Text passage

━━━━━━━━

On appeal from the Superior Court of New Jersey, Law Division, Union County, Indictment No. 08-05-0384.

Per curiam.


Submitted July 26, 2011

Before Judges Sabatino and C.L. Miniman.

Defendant Kelvin L. Flowers, who was convicted in 2009 of armed robbery and other offenses, appeals from the denial of his motion to suppress evidence, the denial of his motion to withdraw his guilty plea, and the sentence the court imposed. For the reasons that follow, we affirm.


Although the case was not tried, the police reports and the testimony at the suppression hearing reveal the following pertinent facts. In essence, this case arises from defendant's participation in an armed robbery of five victims in Linden with two other men, co-defendants Sharif Boone and Yusef Evans.

On January 27, 2008, Linden police dispatch received a report of a just-completed armed robbery, involving three males who were in what was described as a "dark colored SUV." The report further stated that the SUV had just been in an accident, and would be expected to have fresh damage on its rear. The dispatcher relayed this information over the police radio between approximately 10:15 p.m. and 10:30 p.m.

A Linden police officer on patrol at the time, Paul Zack, heard the dispatch and drove to the vicinity of the reported robbery. Officer Zack soon observed an SUV fitting that description heading at a high rate of speed toward Routes 1 and

9. Zack was able to catch up with the SUV and observed "fresh damage" to the right rear of the vehicle.

━━━━━━━━

Supplied information

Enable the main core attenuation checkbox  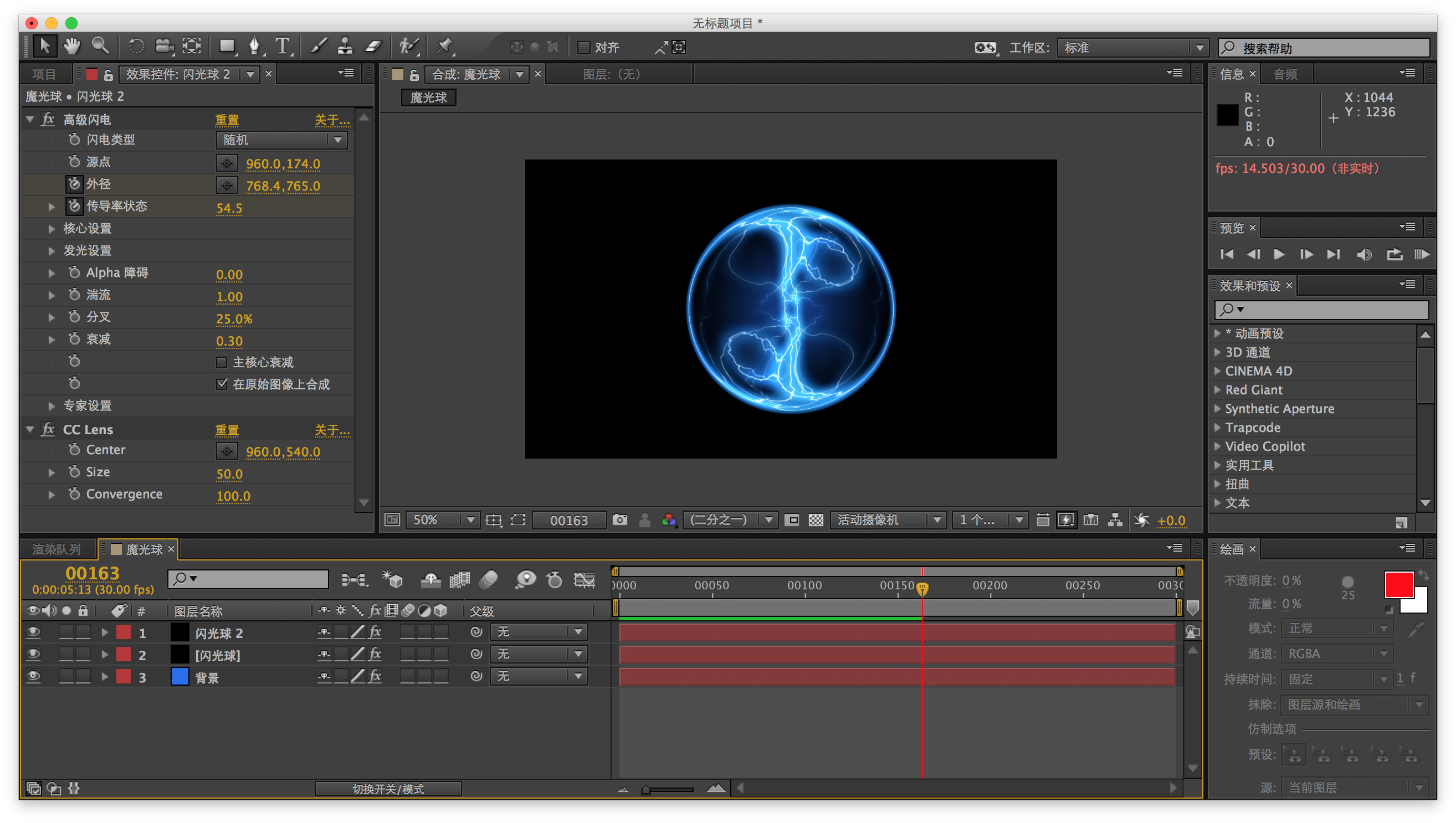click(x=222, y=362)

━━━━━━━━

Requirements
1. Using the court opinion above, answer these questions:
(a) Which judges heard the appeal?
(b) How many victims were involved in the armed robbery in Linden?
(c) On which part of the SUV did Officer Zack observe fresh damage?
2. Carry on the court opinion from the point at which it stops.

Answers to each task
1.
(a) Judges Sabatino and C.L. Miniman.
(b) Five.
(c) The right rear.

2.
Officer Zack continued to follow the SUV, initially observing two occupants inside the vehicle. A third occupant in the back seat then appeared in the rear window, looked at Zack's police cruiser, and then attempted to conceal himself again. This observation further aroused Zack's suspicion that the SUV was the one involved in the robbery. Zack called for backup assistance and then pulled the SUV over at Clinton Avenue and East Edgar Road.

When backup assistance arrived, Zack approached the SUV and ordered the three occupants to place their hands outside of the windows where he could see them. Zack approached the driver's side window, asked the driver for credentials, and then observed the front seat passenger attempting to hide something under the seat with his foot. Zack ordered him to remain still.

His suspicions heightened by the passenger's actions, Zack walked around the vehicle to the front passenger side, and shone his flashlight into the vehicle. He observed an out-of-state driver's license, two cellular phones, and the butt of what appeared to be a handgun sticking out from underneath the seat.

Having seen these items in the SUV, Officer Zack then ordered the three occupants out of the vehicle. He secured each of them in handcuffs, with the assistance of the other officers. After the three suspects were removed from the vehicle, Zack continued to peer through the windows with the illumination of his flashlight. While doing so, he observed the wooden handle of a second handgun on the back seat floor board.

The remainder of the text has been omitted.